The Shandwick stone, or Clach a’Charaidh, (see HER MHG8539) is one of a group of Class II Pictish symbol stones on the Tarbat peninsula seaboard, These are carved rectangular slabs several metres high which typically feature a large cross on one side, plus elaborate decoration, enigmatic Pictish symbols and secular or biblical scenes. They are thought to date from the 8th or 9th Centuries AD. For a general guide to the Pictish stones in the Easter Ross area see the Highland Council’s Pictish Trail.
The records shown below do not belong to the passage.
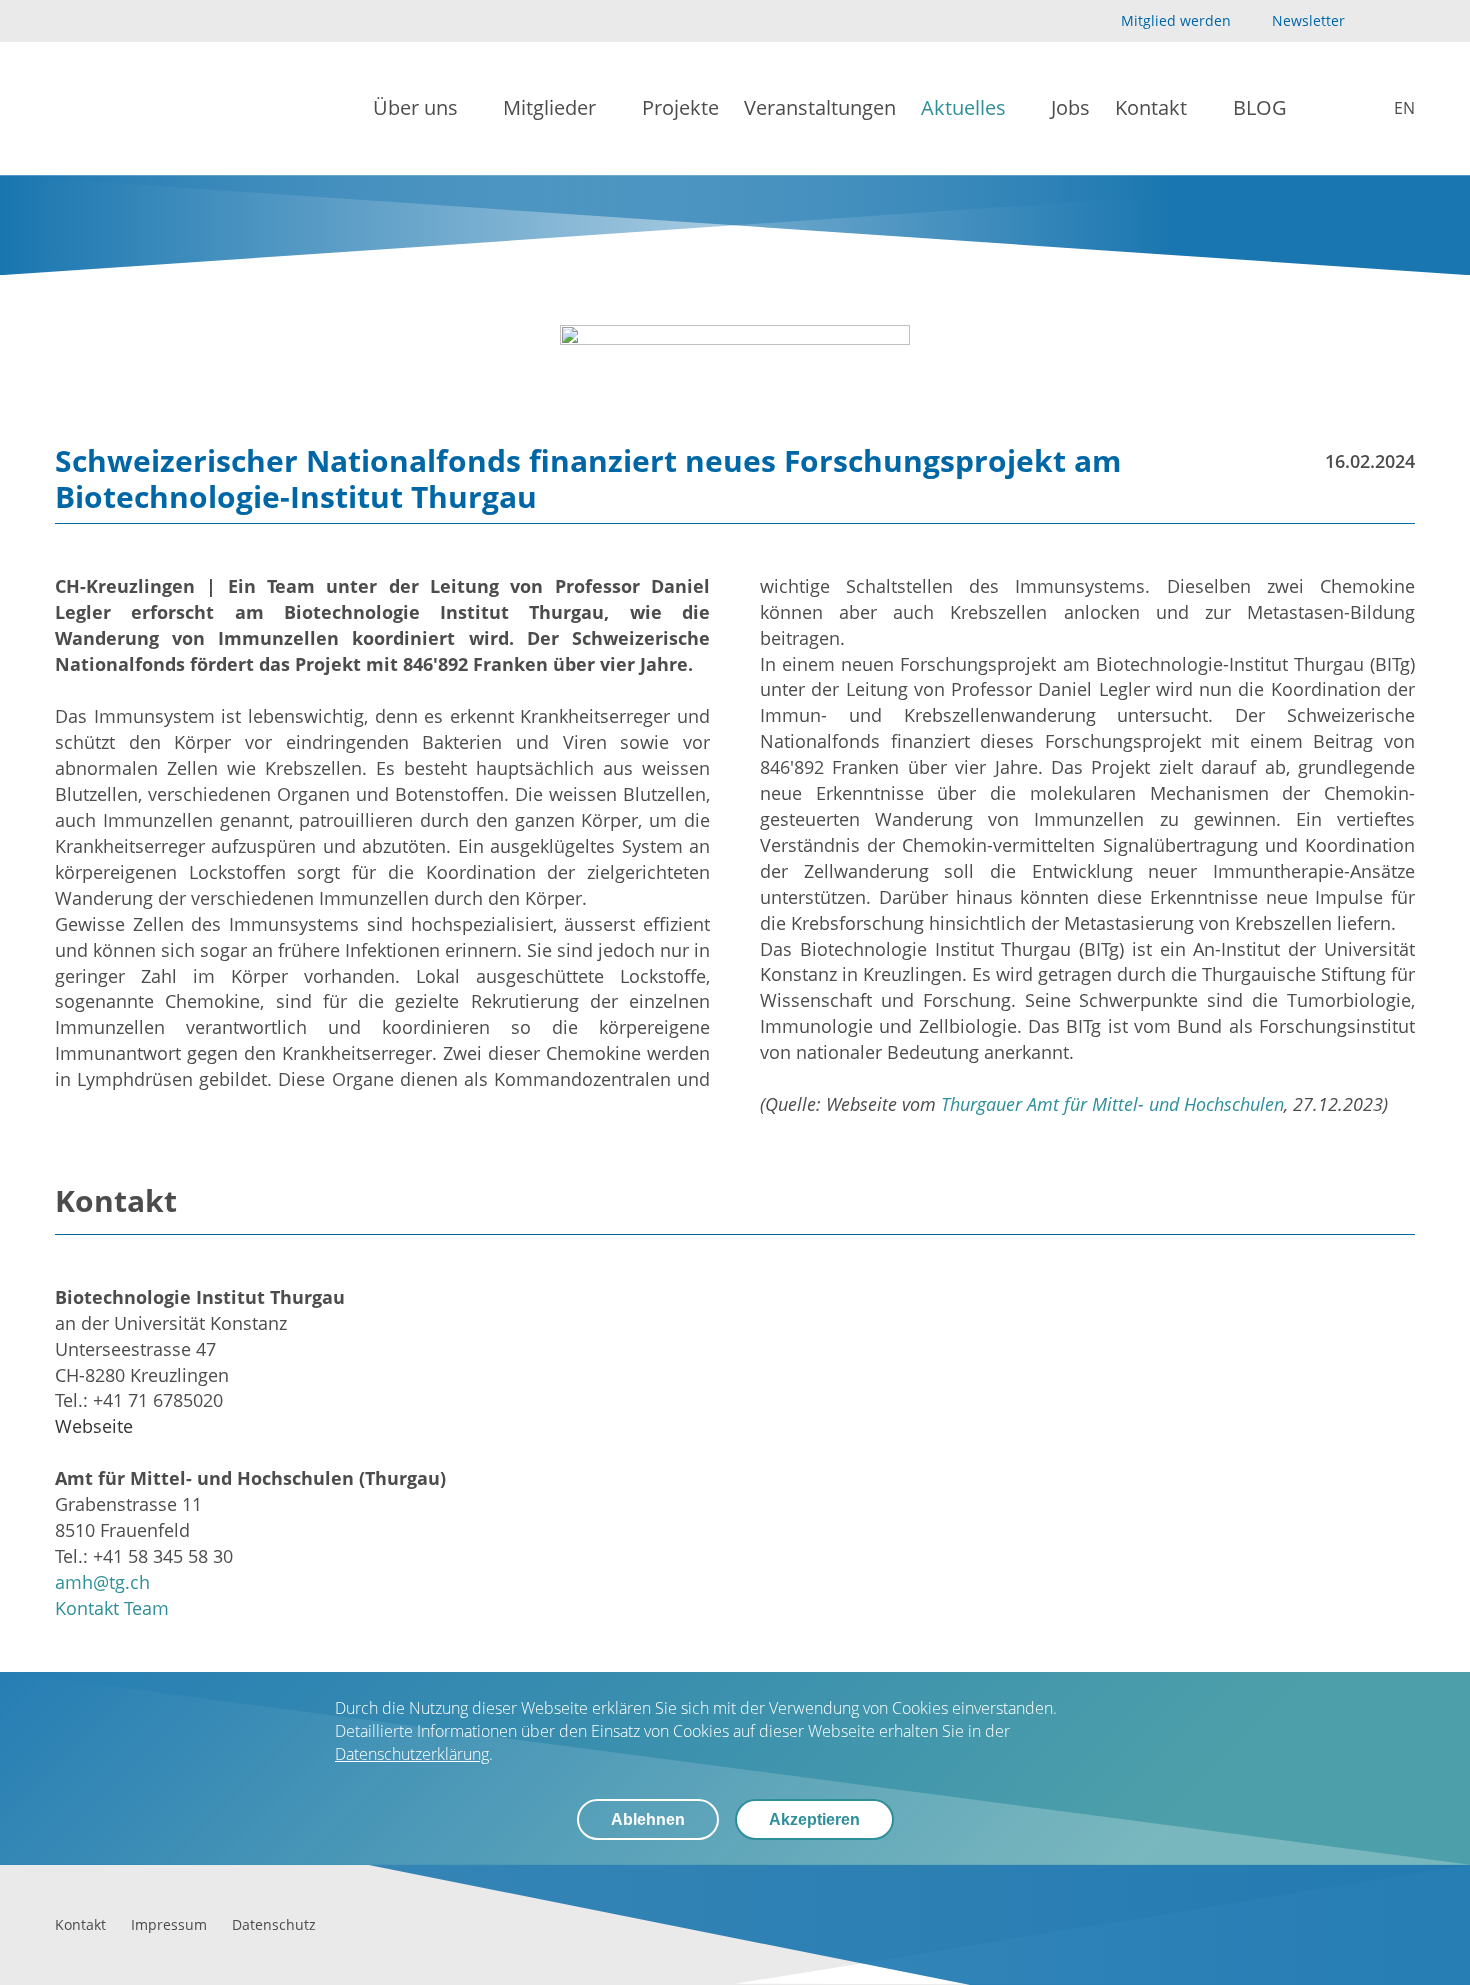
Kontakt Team (112, 1608)
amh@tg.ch (102, 1582)
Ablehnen (648, 1819)
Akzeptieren (814, 1819)
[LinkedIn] (1403, 21)
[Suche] (1327, 109)
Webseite (94, 1426)
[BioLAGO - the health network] (121, 108)
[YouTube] (1371, 21)
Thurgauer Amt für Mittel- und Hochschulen (1112, 1104)
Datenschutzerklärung (412, 1754)
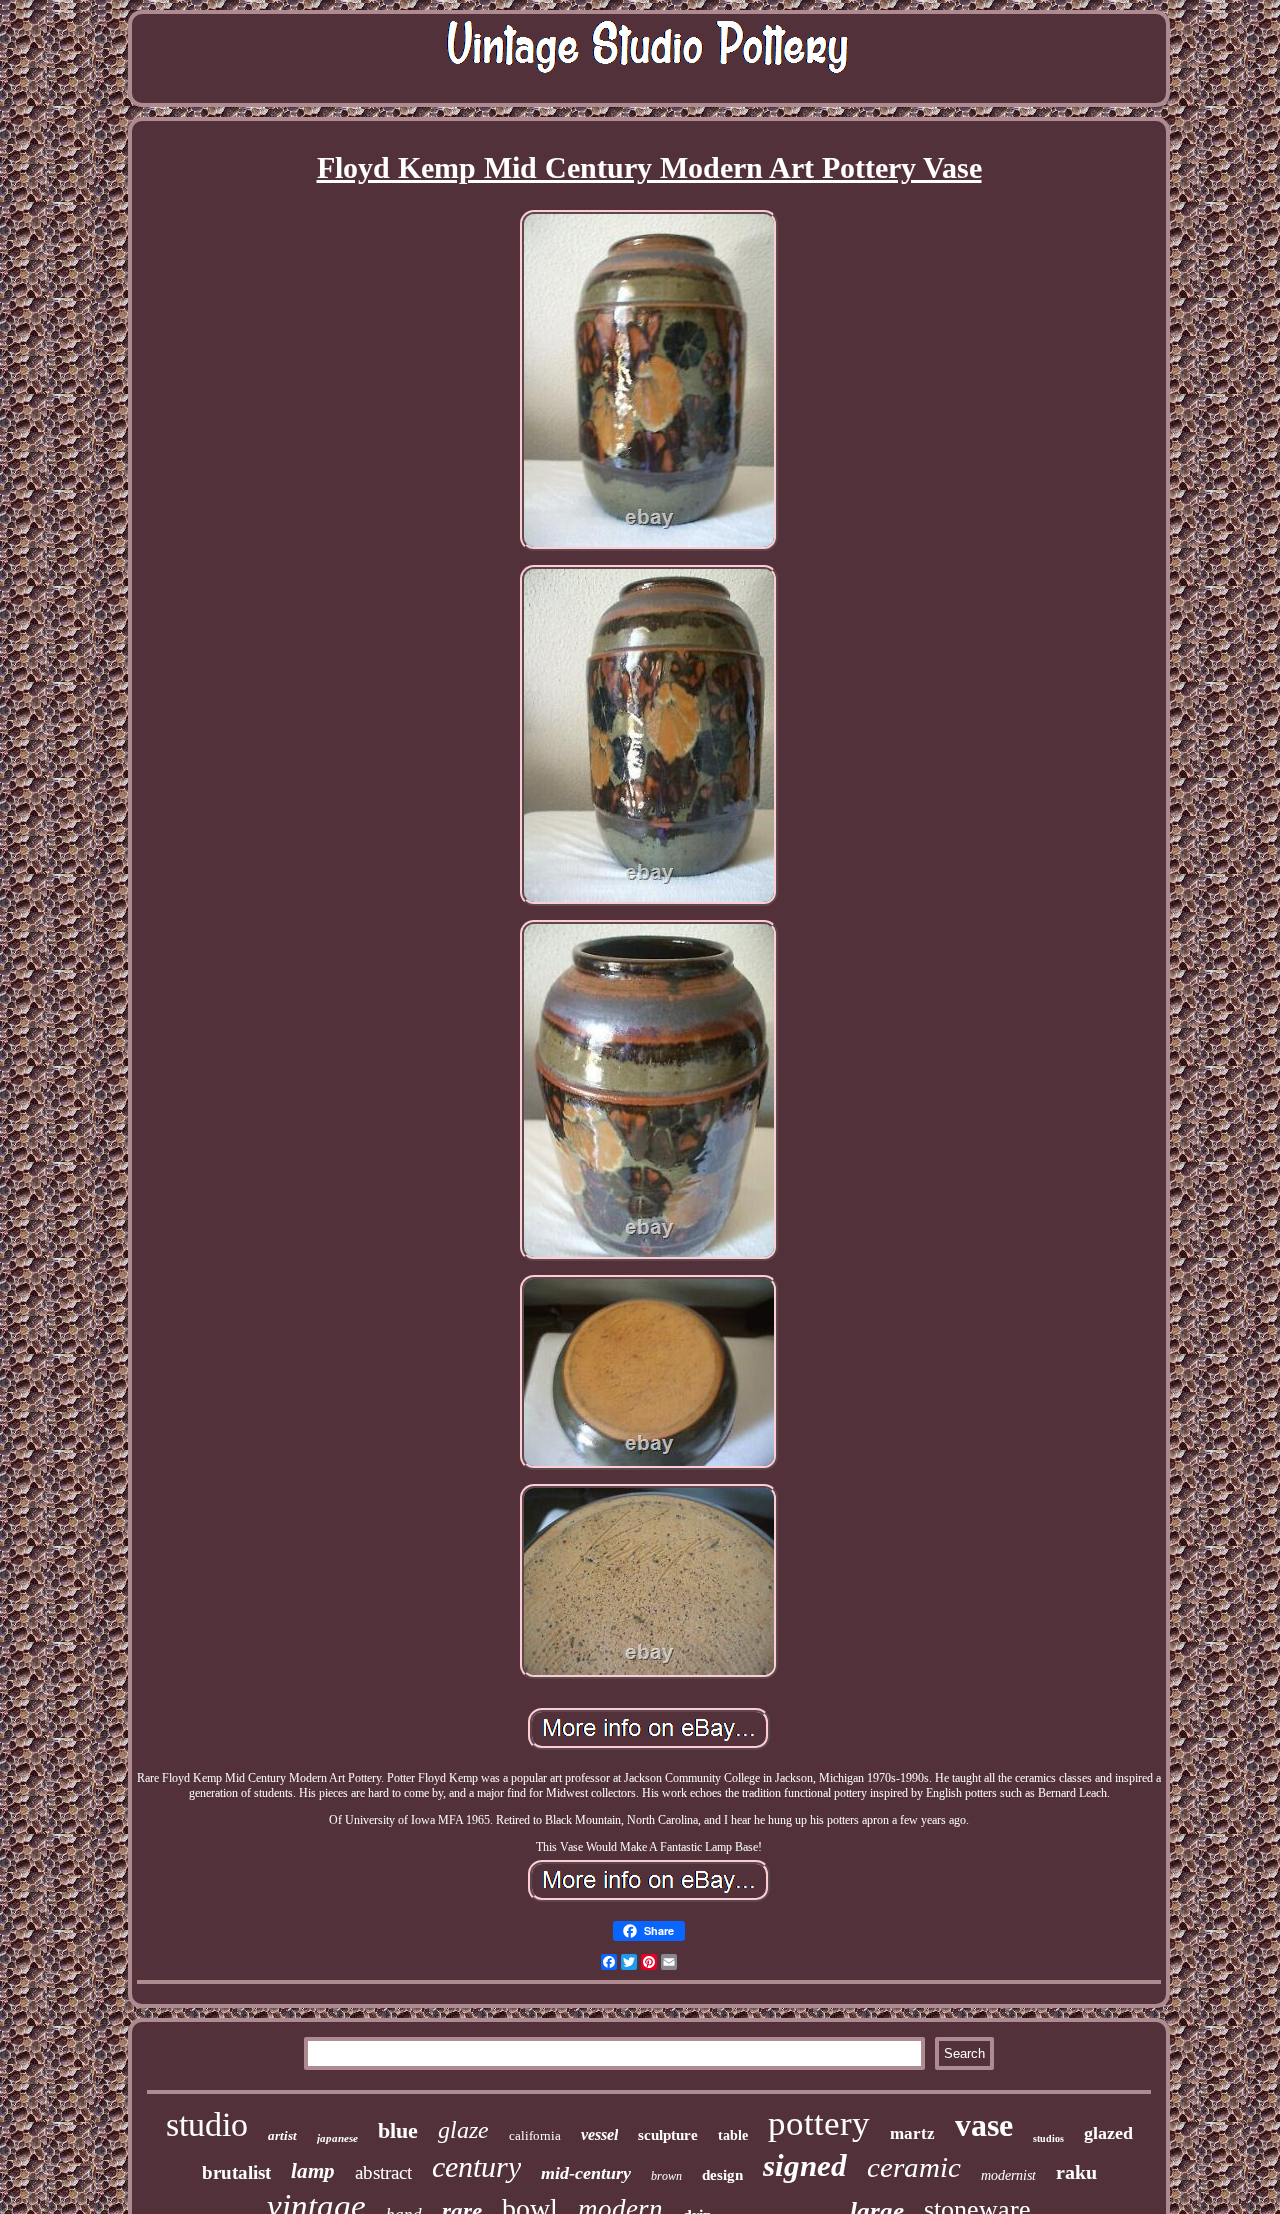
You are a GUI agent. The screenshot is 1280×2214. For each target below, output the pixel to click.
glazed (1108, 2133)
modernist (1008, 2175)
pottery (819, 2123)
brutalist (236, 2172)
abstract (383, 2172)
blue (398, 2130)
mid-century (586, 2173)
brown (666, 2176)
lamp (313, 2171)
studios (1048, 2138)
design (722, 2175)
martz (912, 2133)
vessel (599, 2134)
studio (207, 2124)
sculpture (668, 2135)
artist (282, 2135)
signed (805, 2165)
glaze (463, 2130)
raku (1076, 2172)
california (535, 2135)
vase (984, 2125)
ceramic (914, 2167)
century (476, 2166)
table (733, 2135)
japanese (337, 2138)
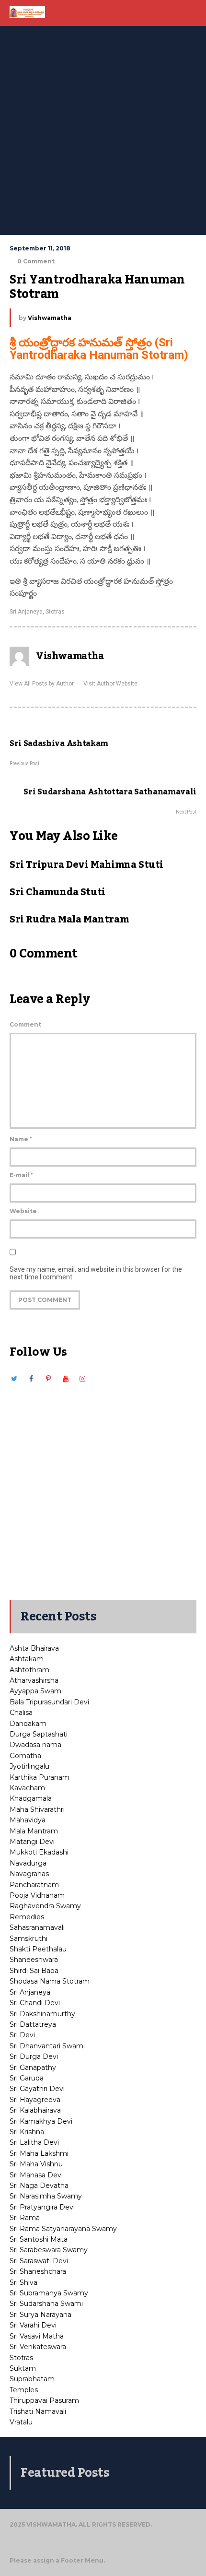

In November 2015 there was a NOSAS field trip to Tarbat to visit the stone at Shandwick, along with those at Hilton of Cadboll and Nigg. Here we were able to obtain access behind the steel framed glass case which now protects the Shandwick stone against the elements. Alan Thompson took some photos of the hunting panel of the stone and then used photogrammetry to bring out the details of the scene.
The top image above shows one of four camera pictures that Alan took of the panel from different angles. He then processed the four images to produce a 3D model of the surface which we can look at in different ways.
The middle image shows the 3D surface with colour/texture removed, but with angled lighting applied to bring out the relief using shadowing.
Finally in the lower image the 3D surface has been processed to show depth. Areas which are ‘closer’ to the viewer are dark blue, those further away lighter blue, etc to red for distant ones. The red coloured area on the left is due to a broken part of the stone.